I don't have a problem with journalists being embedded in military units. But, there is certainly a problem with the good-times "let's party" attitude that a lot of them seem to have. Journalling a war is not intrinsically a bad thing, but it's not being done properly.
I don't think you can look to one source for anything. You have to look for sources that you trust as a "this is what's happening" source, and then you have to parse the information yourself and form an opinion from that. You can get off to a good start by not watching CNN or reading the Toronto Star. I'm not sure what looking to this Bowl will give you. It's a bit like reading the Toronto Star. For the most part, you'll just be looking here to get confirmation of what you already believed and make yourself feel like you were right all along.
An important thing to keep an eye on is the "initial report". Many initial reports report truth fragments here and there and are later buried when they are framed as part of "the story". If you can properly assemble the "initial reports" in your mind as they are reported and not forget about the loose ends when they are overwhelmed by "the story", you have a better chance of painting a reasonably informed picture of what is really going on. But, it's not enough by itself.
Now... how can a good newspaper be a nation talking to itself? That assumes a lot, perhaps most importantly that the nation has the information it needs to make any kind of informed decision. I'm not sure that that information is readily available, and you will never get it from one source (and I consider the great unwashed population to be "one source"). It assumes that various levels of government and other "people in the know" are contributing to the conversations inside the nation and this isn't the case.
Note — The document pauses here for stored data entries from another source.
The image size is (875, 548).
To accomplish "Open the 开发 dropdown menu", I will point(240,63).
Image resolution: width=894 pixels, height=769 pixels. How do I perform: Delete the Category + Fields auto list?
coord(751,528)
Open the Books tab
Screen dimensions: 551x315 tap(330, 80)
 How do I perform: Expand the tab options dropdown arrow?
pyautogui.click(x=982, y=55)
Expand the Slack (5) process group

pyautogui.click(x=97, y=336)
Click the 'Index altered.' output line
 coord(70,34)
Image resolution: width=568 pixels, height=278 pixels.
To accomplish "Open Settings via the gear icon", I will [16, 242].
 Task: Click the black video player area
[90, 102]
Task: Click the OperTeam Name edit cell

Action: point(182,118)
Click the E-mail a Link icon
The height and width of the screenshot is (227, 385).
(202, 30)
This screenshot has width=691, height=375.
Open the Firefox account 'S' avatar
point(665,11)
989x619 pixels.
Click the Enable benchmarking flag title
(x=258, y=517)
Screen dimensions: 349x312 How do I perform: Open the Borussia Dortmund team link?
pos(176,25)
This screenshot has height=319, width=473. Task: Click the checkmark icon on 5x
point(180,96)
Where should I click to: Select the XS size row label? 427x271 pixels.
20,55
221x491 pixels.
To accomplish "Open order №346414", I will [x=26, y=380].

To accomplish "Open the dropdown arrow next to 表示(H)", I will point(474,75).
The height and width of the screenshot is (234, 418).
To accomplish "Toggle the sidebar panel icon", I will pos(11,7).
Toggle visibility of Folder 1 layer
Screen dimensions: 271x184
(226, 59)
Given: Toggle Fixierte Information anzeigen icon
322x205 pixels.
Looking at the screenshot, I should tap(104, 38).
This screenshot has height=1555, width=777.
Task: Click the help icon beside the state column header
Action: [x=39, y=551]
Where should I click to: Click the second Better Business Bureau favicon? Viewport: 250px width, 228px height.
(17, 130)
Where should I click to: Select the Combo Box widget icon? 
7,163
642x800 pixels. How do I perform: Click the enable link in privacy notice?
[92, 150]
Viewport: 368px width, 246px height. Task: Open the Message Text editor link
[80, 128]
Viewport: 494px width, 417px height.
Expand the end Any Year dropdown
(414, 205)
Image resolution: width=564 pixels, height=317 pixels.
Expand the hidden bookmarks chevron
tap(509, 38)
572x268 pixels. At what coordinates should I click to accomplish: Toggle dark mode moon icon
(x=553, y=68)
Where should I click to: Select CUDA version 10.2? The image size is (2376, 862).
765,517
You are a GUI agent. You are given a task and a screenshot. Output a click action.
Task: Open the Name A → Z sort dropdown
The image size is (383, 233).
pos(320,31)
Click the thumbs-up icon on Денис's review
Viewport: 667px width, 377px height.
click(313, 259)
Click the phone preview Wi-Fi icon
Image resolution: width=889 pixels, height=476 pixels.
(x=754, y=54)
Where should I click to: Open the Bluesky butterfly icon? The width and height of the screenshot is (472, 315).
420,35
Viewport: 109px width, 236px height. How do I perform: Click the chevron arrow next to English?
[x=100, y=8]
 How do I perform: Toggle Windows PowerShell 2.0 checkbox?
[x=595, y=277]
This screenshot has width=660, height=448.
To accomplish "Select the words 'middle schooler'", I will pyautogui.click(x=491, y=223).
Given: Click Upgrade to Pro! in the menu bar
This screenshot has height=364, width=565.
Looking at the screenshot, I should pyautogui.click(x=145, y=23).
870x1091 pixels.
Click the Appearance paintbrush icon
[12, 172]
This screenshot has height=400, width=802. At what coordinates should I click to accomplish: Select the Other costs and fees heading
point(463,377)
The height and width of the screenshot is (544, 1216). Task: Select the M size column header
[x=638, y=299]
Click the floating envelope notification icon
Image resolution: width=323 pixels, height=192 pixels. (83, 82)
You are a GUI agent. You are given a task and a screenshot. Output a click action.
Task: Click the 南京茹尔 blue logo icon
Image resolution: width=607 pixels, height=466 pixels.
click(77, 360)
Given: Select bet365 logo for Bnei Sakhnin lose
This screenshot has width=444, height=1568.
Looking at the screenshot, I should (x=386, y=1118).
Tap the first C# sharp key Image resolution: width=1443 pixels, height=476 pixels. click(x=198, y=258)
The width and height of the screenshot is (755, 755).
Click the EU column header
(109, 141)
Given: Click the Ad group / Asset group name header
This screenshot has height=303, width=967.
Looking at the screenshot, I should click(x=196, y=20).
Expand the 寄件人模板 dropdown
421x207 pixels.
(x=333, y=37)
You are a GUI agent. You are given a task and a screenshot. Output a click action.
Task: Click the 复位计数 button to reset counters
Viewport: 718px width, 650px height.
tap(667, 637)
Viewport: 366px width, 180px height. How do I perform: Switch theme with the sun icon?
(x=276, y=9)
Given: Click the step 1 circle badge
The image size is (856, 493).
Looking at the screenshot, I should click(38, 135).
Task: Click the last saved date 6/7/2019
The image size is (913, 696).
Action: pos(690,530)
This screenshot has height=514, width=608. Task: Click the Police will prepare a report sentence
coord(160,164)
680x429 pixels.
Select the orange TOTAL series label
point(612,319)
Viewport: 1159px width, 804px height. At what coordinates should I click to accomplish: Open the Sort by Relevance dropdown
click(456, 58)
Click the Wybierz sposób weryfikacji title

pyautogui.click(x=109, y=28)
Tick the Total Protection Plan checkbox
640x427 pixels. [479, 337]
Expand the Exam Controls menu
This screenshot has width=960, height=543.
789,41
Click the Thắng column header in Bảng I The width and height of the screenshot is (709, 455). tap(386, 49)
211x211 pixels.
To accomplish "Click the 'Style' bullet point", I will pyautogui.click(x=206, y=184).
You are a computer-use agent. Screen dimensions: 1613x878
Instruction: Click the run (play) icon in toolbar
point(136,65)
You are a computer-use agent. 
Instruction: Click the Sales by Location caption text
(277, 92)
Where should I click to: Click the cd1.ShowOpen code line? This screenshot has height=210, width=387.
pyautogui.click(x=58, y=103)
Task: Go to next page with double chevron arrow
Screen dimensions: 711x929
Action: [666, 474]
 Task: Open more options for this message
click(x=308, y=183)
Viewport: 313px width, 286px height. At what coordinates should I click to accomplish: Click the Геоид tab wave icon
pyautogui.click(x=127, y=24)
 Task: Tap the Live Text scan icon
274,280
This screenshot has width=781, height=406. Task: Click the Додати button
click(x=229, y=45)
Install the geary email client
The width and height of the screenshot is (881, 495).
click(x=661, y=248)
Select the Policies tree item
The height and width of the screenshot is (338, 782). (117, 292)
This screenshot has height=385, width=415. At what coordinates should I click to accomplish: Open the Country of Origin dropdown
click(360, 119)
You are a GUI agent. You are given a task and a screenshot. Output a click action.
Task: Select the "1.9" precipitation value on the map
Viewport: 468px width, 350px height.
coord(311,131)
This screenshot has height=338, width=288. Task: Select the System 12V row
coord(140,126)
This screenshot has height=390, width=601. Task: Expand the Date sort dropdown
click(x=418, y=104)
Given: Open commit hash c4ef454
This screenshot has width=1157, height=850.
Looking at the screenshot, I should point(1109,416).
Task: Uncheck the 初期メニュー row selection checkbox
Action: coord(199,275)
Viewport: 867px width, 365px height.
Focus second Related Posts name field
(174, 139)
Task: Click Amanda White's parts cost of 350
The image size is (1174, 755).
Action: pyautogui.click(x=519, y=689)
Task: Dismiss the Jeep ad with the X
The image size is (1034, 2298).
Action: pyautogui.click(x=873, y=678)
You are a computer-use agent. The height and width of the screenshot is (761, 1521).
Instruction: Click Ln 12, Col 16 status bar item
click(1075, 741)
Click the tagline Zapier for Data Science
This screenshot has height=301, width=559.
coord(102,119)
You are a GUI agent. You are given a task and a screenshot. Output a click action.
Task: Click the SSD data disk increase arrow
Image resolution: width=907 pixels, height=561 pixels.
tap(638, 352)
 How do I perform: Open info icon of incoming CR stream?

The plumbing that would have allowed a nation to freely converse had a brief window of opportunity when the Internet began gaining popularity, but most of the forums of discussion are now controlled or moderated to some degree (this is not necessarily a bad thing, but ideally open, centralized forums of discussion such as Usenet are being buried so as to be inaccessible to a lot of people. The forums are now scattered, under various degrees of control and have no useful level of interconnection).